In Australia, there are many health insurance companies who are also offering coverage for your dental needs. Dental health insurance varies for every provider based on its coverage, its benefit limit, and its accredited or participating dentist or dental practitioner. Let us find out how dental health insurance works in Australia.
Dental Health Insurance: How it works
Dental health insurance is part of your health insurance plan. You can either stick with the basic dental coverage that comes with your health insurance plan or upgrade into a comprehensive dental health coverage that would cost you higher monthly premiums but could cover more dental procedures. You should know what dental procedures you would need and compare it to your health insurance’s coverage list. Depending on your dental coverage, your health insurance can cover the cost of treatment entirely or partially. This set-up makes going to the dentist more convenient and affordable.
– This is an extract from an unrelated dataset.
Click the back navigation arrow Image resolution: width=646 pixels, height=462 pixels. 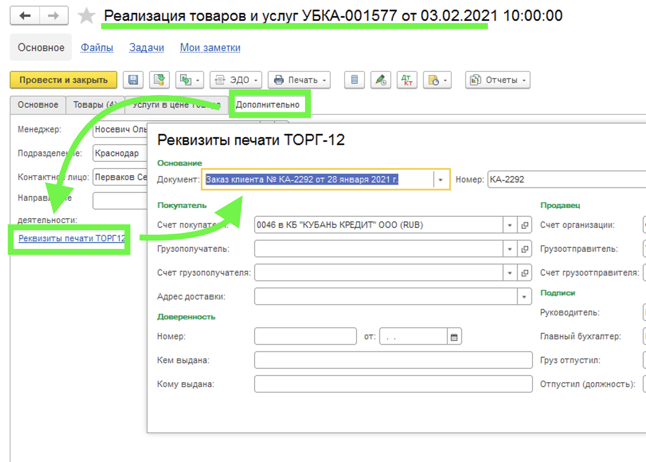click(x=25, y=16)
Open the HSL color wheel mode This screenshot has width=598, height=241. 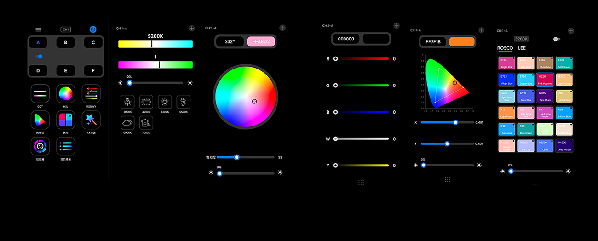point(66,94)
What are the types of dental health insurance?
Dental coverage basically comes in two types – the general and major dental coverage.
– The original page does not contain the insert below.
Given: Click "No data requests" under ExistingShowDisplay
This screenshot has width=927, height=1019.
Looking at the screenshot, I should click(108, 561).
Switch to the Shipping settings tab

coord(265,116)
General dental insurance covers preventative procedures, treatments, and services like initial dental consultations, teeth cleaning, basic fillings, and fluoride treatment.
Major dental insurance covers complex treatments that include surgery, orthodontics, endodontics, and other cosmetic dentistry procedures and services. They can also cover emergency dental services as stated in your dental health insurance policy.
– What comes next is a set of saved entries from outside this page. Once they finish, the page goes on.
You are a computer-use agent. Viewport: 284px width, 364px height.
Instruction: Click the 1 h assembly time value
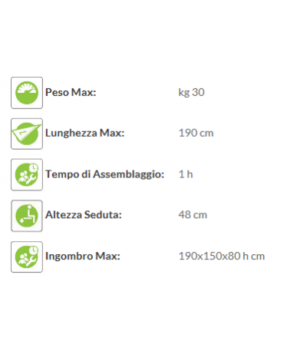pyautogui.click(x=186, y=174)
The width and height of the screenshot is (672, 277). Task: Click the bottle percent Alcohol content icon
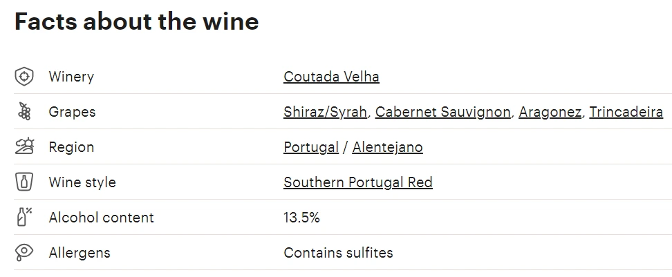pos(24,217)
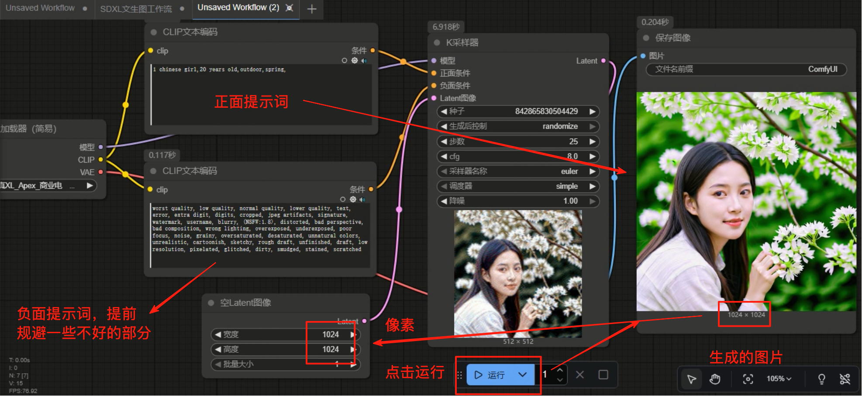
Task: Cancel current run with X icon
Action: 580,375
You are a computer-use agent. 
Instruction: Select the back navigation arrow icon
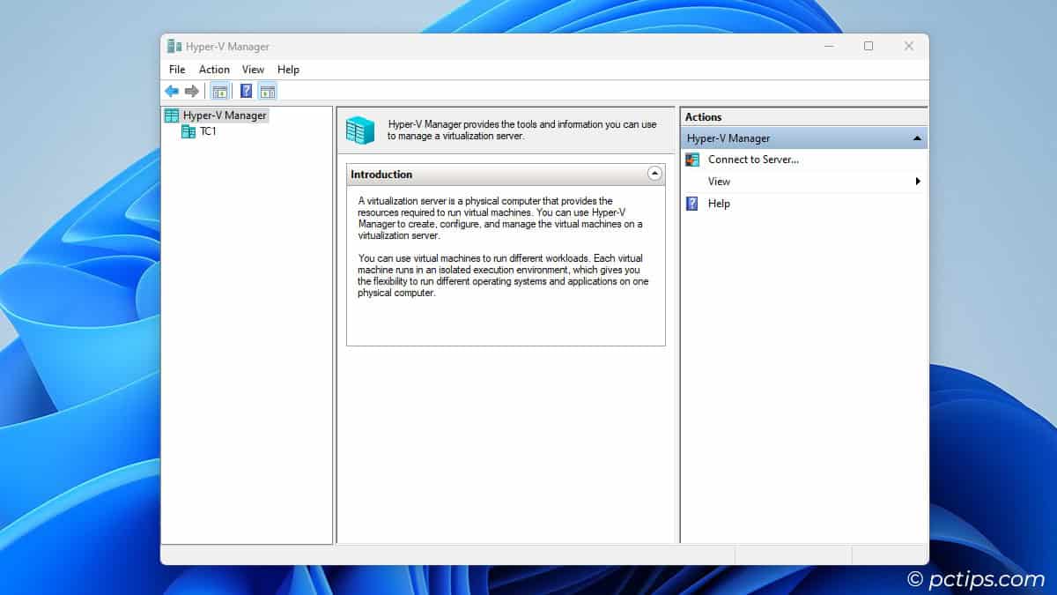pyautogui.click(x=173, y=91)
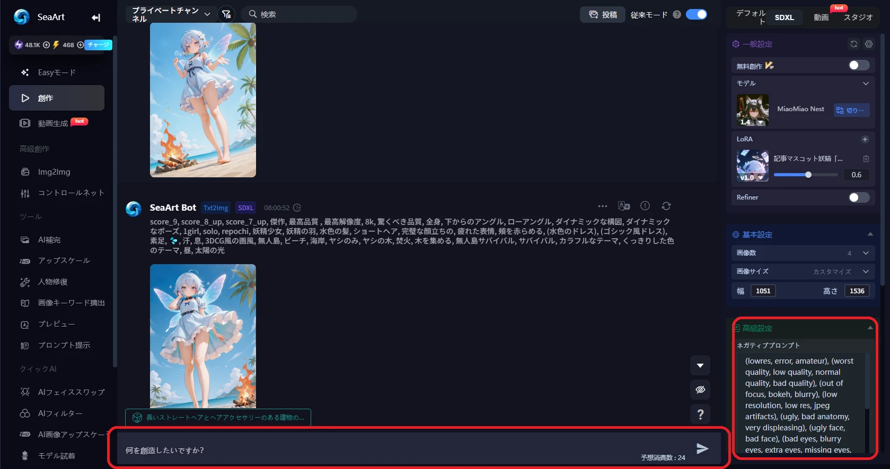Switch to the SDXL tab
The height and width of the screenshot is (469, 890).
tap(784, 17)
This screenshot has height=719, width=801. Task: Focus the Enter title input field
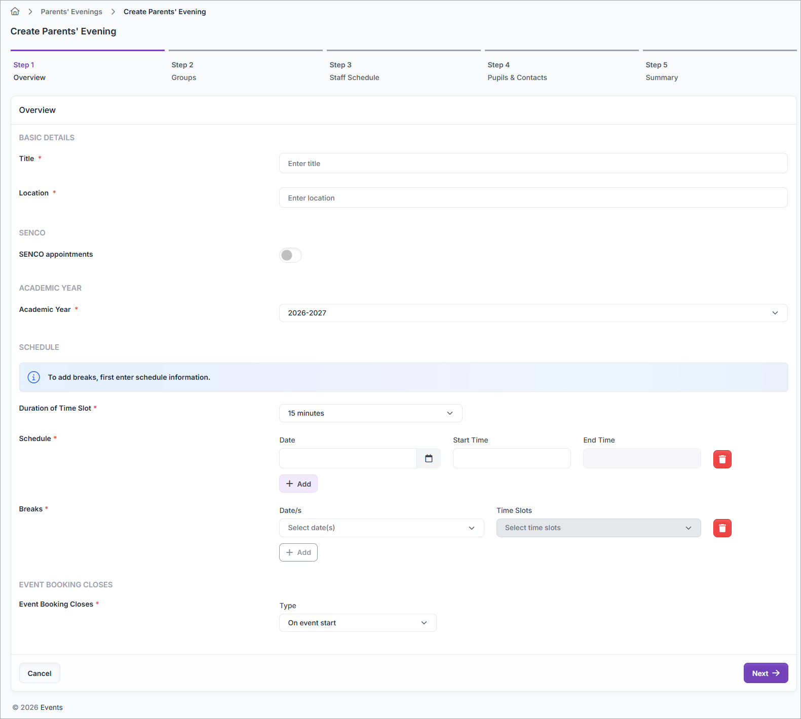533,163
What should I look for in a dental health insurance plan?
Know your dental condition. Before anything else, you should first know your dental needs. Are you currently having dental problems that need the attention of a dental specialist? Or are your teeth generally in good condition? Knowing and understanding your needs is essential in finding the best dental health insurance plan for you. Once you know what you need, compare it to the different dental coverages insurance companies have. Choose the one that covers most of your dental needs.
Check your insurance’s annual limits. An annual limit is a maximum cost that you are entitled to claim on your insurance plan every year. So, your dental procedures and treatments should only sum up to less than or equal to $1000 if your annual limit is $1000.
Know your benefit limits. These are specific limits on different procedures. Depending on your insurance conditions, they may only pay for half or two-thirds of the cost of a dental procedure and expect that you pay for the remaining charge. This benefit limit will also come off of your annual limit. For instance, if you are going to have a dental filling worth $200 and your benefit limit for this procedure is $150, you will have an out-of-pocket charge of $50. The $150 shouldered by your insurer will then be deducted from your annual limit.
Know if your insurance plan has a no gap dental policy. Remember the out-of-pocket charge we talked about earlier? That is called a gap. Some dental health insurance plans have a no gap dental policy where patients get to have complete coverage of specific dental procedures. Understand and familiarise yourself with the list of procedures covered by this policy so your trips to the dentists will become bearable and affordable.